INP-WealthPk

Pakistan Refinery revenues, profits spike in 1HFY24

March 01, 2024

Ayesha Mudassar

The Pakistan Refinery Limited (PRL) posted robust revenue and profit growth in the first half of the ongoing fiscal year (1HFY24), compared to the corresponding period of the FY23, reports WealthPK. The net sales revenue increased to Rs 182.1 billion in 1HFY24, compared to Rs 130.3 billion in 1HFY23, thus posting a 39.7% growth. The rise in the company's revenue was primarily due to high petroleum product prices and record half-yearly production of high-speed diesel and motor gasoline.

The company's gross profit ballooned to Rs 13.5 billion from Rs 1.7 billion in 1HFY23. Furthermore, the profit-before-tax skyrocketed to Rs 10.4 billion in 1HFY24 from Rs 1.4 billion in 1HFY23, registering a whopping 619.5% growth. The net profit also leapt to Rs 6.5 billion in 1HFY24 from Rs 759 million in 1HFY23, posting a tremendous growth of 757.4% during the period under review.

Performance over the last six years

Operational Performance

Refineries have had a tough time in Pakistan, mainly due to outdated technology, depressed refining margins, and a credit crunch in the country's energy sector. In the year 2019, the refinery posted a shocking decline in earnings due to a fall in petrol prices, steep devaluation of the currency, and depressed refining margins. As a result, the company incurred a loss of Rs 5.8 billion in 2019 as compared to a profit of Rs 504 million in year 2018. Owing to the Covid-19 pandemic, the PRL's earnings were again adversely affected in 2020. During the year, the company's loss after tax widened to 7.5 billion from Rs 5.8 billion in 2019. The fiscal year 2021 was a recovery year. Better product mix, exchange gains, and changes in pricing policy helped the PRL turn losses into profits. The company earned a net profit of Rs 937 million during the year.

In the year 2022, PRL witnessed a record profit owing to healthy gross refinery margins, better inventory management, and optimal product mix.

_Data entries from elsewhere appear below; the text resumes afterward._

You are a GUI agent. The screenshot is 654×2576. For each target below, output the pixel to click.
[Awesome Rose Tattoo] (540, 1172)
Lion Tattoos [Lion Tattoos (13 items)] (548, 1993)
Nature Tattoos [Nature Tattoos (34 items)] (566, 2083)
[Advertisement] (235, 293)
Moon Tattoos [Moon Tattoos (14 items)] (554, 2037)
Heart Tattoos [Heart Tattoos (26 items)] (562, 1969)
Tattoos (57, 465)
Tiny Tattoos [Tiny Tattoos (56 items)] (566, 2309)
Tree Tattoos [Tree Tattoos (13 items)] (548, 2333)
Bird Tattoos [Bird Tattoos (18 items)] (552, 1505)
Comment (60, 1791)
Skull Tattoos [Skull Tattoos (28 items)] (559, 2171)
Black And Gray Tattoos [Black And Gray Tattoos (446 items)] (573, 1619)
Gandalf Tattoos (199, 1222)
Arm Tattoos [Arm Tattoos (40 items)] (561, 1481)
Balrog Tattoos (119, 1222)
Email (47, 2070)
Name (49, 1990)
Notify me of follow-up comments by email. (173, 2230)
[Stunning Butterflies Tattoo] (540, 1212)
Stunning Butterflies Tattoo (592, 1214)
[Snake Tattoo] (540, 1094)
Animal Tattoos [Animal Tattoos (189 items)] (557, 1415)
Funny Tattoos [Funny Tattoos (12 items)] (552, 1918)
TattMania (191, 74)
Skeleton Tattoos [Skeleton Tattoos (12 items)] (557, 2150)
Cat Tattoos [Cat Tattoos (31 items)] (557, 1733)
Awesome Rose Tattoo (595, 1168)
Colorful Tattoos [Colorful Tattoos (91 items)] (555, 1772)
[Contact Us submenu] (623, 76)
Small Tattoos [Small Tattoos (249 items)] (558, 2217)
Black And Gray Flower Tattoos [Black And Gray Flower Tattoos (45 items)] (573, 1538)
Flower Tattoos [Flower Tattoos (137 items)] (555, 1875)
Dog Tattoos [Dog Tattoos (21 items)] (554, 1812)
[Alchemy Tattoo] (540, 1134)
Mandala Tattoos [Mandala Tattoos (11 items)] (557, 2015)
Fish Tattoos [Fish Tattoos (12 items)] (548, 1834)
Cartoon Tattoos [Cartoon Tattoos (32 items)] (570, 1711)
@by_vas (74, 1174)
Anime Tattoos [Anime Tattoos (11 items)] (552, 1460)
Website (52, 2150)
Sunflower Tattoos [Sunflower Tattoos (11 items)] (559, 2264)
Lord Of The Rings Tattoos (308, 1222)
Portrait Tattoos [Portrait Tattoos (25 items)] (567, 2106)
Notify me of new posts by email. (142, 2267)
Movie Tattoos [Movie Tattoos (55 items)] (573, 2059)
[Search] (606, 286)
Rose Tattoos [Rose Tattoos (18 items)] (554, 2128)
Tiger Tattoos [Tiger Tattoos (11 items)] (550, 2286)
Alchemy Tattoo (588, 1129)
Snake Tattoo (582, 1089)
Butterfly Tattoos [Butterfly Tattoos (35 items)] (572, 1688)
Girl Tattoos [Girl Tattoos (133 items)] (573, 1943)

The company's revenue growth doubled in 2022 on the back of higher volume and prices. This was a memorable year for PRL as it recorded not only the highest revenues for the company but also the highest ever gross profits and net profit for the company. In FY2023, the refinery experienced a significant fall of 85.5% Year-on-Year (YoY) in its profitability, clocking in its profit after tax of Rs 1.8 billion in the fiscal year 2022-23, as compared to a profit of Rs 12.5 billion in the earlier fiscal year. The lower profit was mainly due to challenging and adverse economic conditions that included depletion of the country's foreign exchange reserves, depreciation of local currency, and highest-ever inflation.

Profitability ratios

The gross profit ratio measures the proportion of revenue that exceeds the cost of goods sold as a percentage of total revenue. It indicates the efficiency of a company in generating profit from its core operations. In 2018, the gross profit ratio stood at 1.1, demonstrating a slim profit margin. However, in 2019 and 2020, the ratio turned negative. The trend reversed in 2021, with a gross profit ratio of 3.5%, signifying a return to profitability from core operations. Moreover, there was a substantial improvement in 2022, reaching 10.6%, followed by a moderate decline to 2.8% in 2023.

The net profit ratio measures the profitability of a company by evaluating the proportion of net profit generated from its total revenue. In 2018, the net profit ratio was 0.5%, suggesting a modest net profit margin. Nevertheless, from 2019 to 2020, the net profit ratio was negative, indicating that the company experienced net losses after deducting all expenses from its revenue. The trend shifted positively in 2022, with a net profit ratio of 6.6%, reflecting a significant improvement in profitability. In 2023, although the ratio declined slightly to 0.7%, the company still managed to maintain a positive net profit margin.

Company Profile

PRL is a hydro-skimming refinery incorporated in Pakistan as a public limited company in May 1960. PRL is engaged in the production and sale of petroleum products. PRL operates as a subsidiary of Pakistan State Oil Company Limited (PSO), which is the largest oil marketing company in Pakistan. PRL's shares are publicly traded on the Pakistan Stock Exchange Limited. The refinery is strategically located in Karachi, with a designed throughput capacity of 50,000 barrels per day. The major units in the refinery complex are the Crude Distillation Unit, Hydrotreating Unit, Platformer Unit, and Isomerization Unit.